This repository contains a tensorflow implementation of X3D: Expanding Architectures for Efficient Video Recognition. X3D networks are derived by expanding multiple axes of a tiny 2D image classification network using a stepwise network expansion method. This allows the networks to achieve good accuracy-to-complexity trade-off on video classification tasks.

Installation

Optional: conda create --name x3d-tf tensorflow-gpu

pip install -r requirements.txt

Usage

Data Preparation

The data preparation options provided here were developed and tested for the kinetics-400 dataset, which can be downloaded using this repo. These options expect the following folder/file structure:

-- class_name_1
  -- video_1.mp4
  -- video_2.mkv
-- class_name_2
  -- video_1.avi
  -- video_2.mp4
  .
  .
  .
-- class_name_n
  -- video_1.webm
  -- video_2.mp4

The options should work on a custom dataset with a similar file structure.
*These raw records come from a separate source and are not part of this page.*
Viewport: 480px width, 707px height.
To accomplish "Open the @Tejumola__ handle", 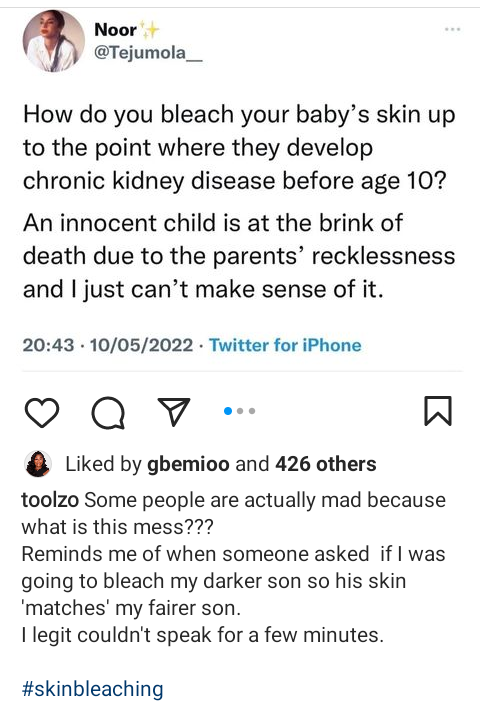I will (148, 53).
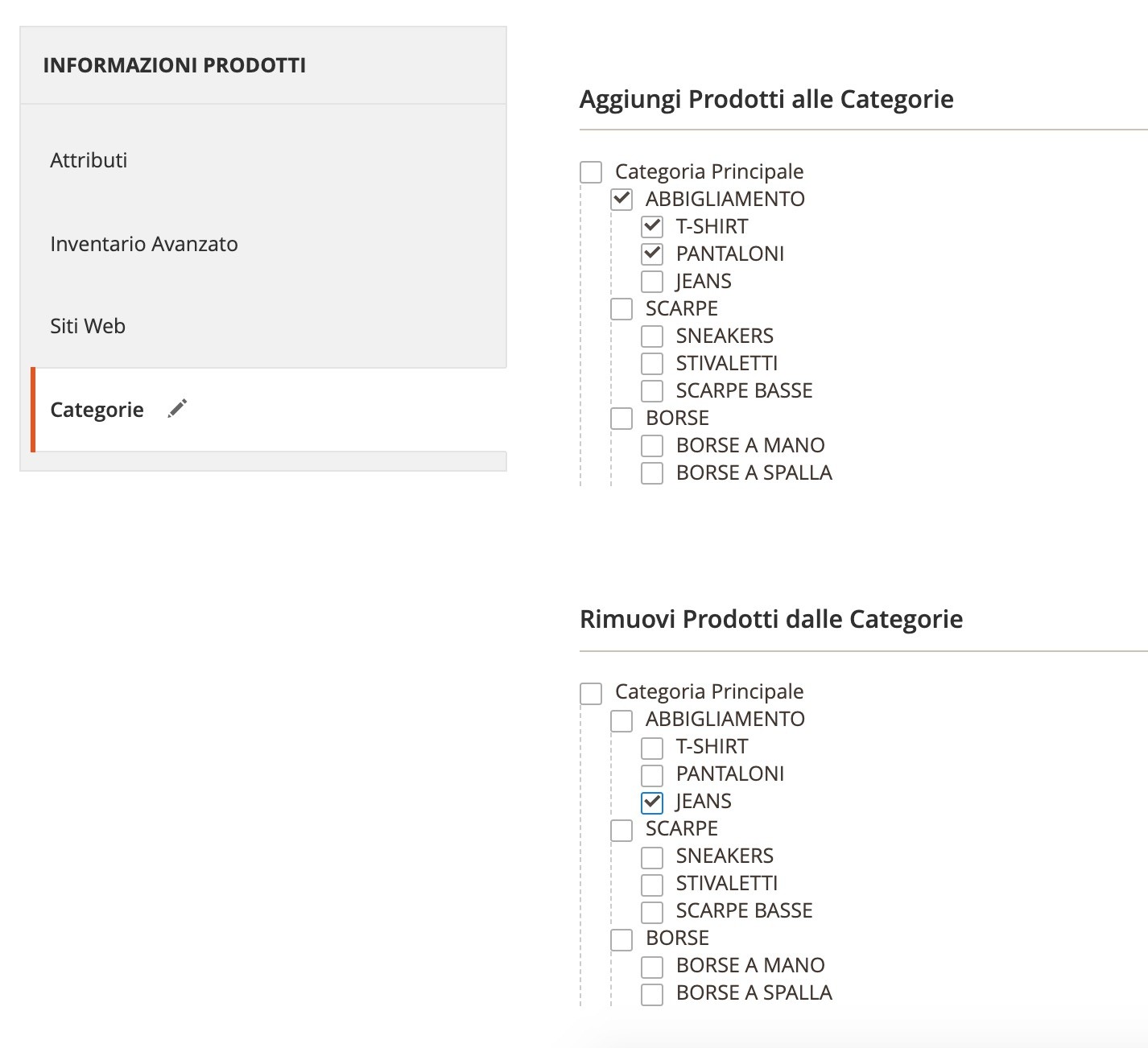Tick Categoria Principale in Aggiungi section

point(591,172)
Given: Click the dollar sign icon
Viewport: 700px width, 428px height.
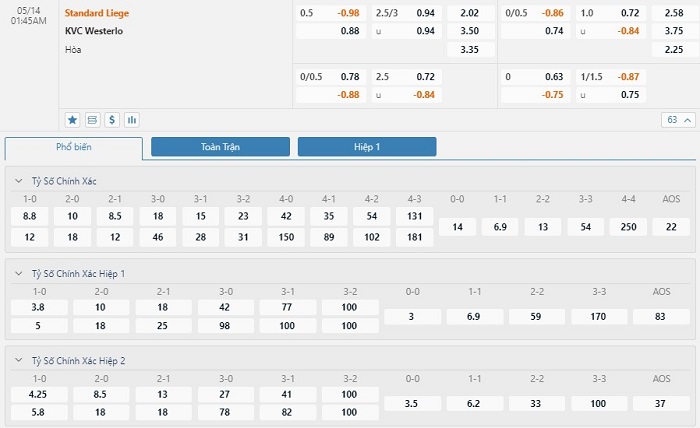Looking at the screenshot, I should [x=112, y=120].
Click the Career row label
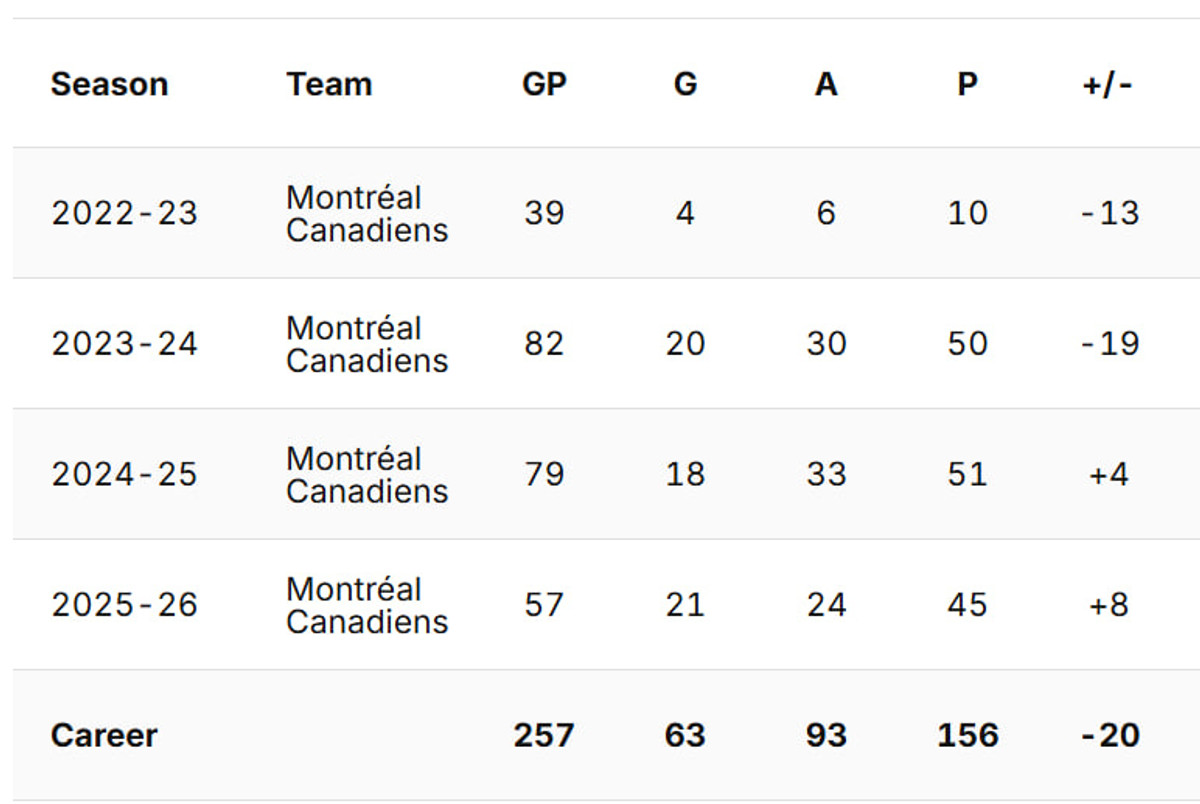 pyautogui.click(x=104, y=736)
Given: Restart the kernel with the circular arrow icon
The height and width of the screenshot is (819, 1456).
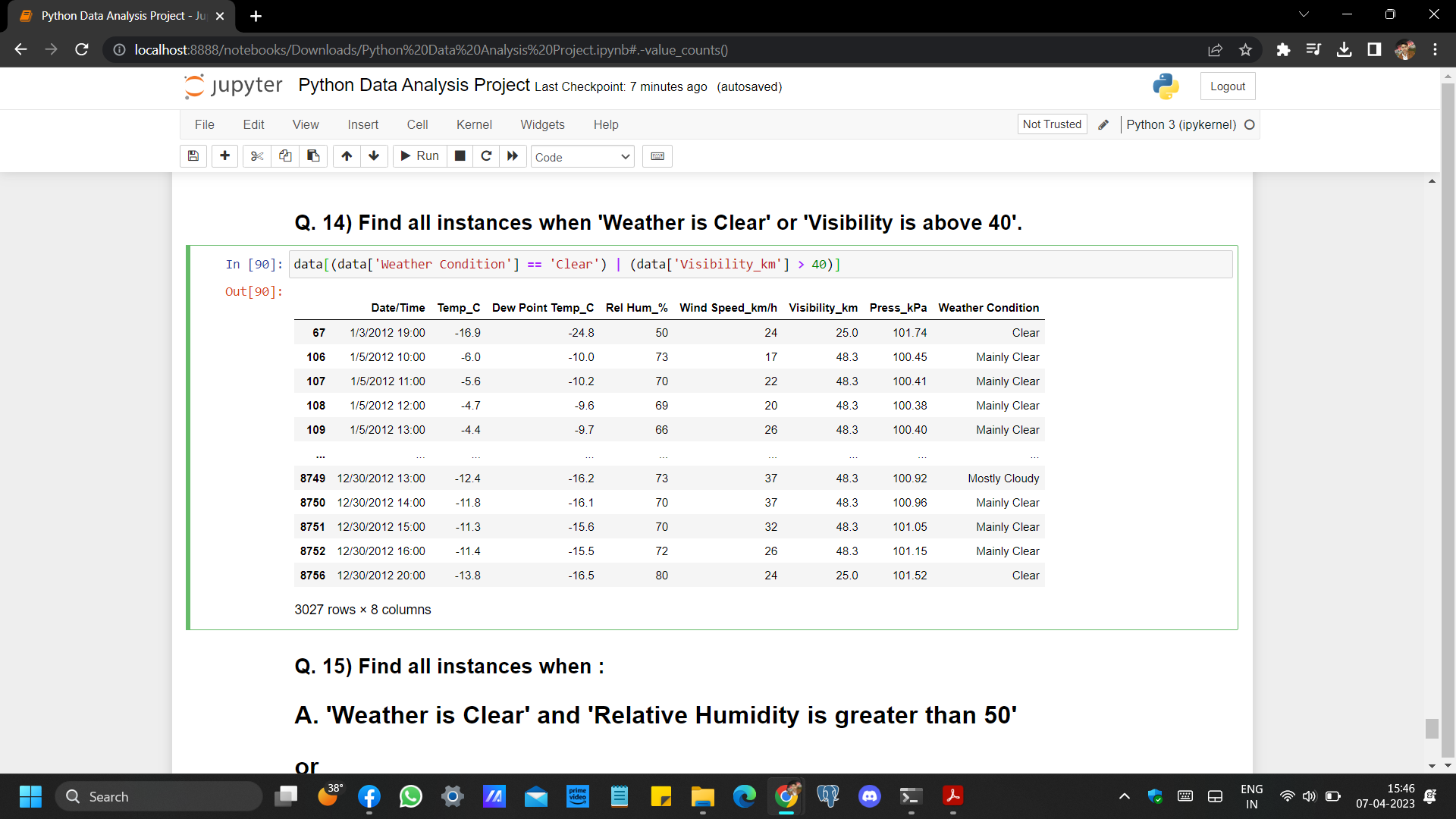Looking at the screenshot, I should (486, 156).
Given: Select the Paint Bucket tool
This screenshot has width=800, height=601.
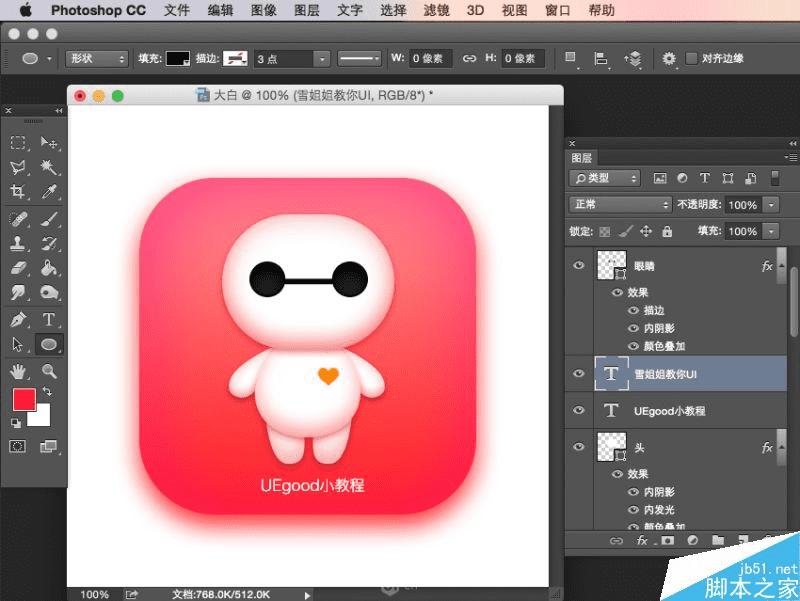Looking at the screenshot, I should coord(48,268).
Option 1 (recommended): Write video files to TFRecord format

This option decodes the video frames and encodes each of them as JPEGs before serializing and writing the frames to TFRecord files. Using TFRecord files provides prefetching benefits and improves I/O parallelization, which are especially useful when dealing with video dataset. In other words, using this option, as opposed to the option 2, will speed up training time. The major downside to using this option is that it requires more disk space to store the TFRecord files. In the case of the kinetics-400 dataset, the TFRecord files took 1.3 TB of disk space for the training (~235k videos) and validation (~19.8k videos) sets. This is about a 10x increase in the original dataset size. (Note that only frames making up the first 10 seconds of a video are stored in the TFRecord format).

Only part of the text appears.